Your instructions: What lines in the records below contain the string "options"? Copy every one.

++++ Data shown ++++

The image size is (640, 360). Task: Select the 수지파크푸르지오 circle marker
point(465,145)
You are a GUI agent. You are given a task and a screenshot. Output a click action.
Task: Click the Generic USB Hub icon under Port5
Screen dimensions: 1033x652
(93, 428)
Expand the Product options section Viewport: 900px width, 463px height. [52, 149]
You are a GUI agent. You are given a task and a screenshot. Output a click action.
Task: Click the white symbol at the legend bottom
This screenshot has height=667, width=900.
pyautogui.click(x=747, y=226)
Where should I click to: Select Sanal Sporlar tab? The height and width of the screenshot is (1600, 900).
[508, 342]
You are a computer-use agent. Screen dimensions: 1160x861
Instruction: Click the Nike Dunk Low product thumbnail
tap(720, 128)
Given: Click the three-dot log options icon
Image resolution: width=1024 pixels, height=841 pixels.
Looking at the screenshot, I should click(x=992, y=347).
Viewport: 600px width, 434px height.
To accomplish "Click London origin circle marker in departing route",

++++

Task response:
Expand the Product options section Viewport: 900px width, 463px height. [52, 149]
Given: Click the three-dot log options icon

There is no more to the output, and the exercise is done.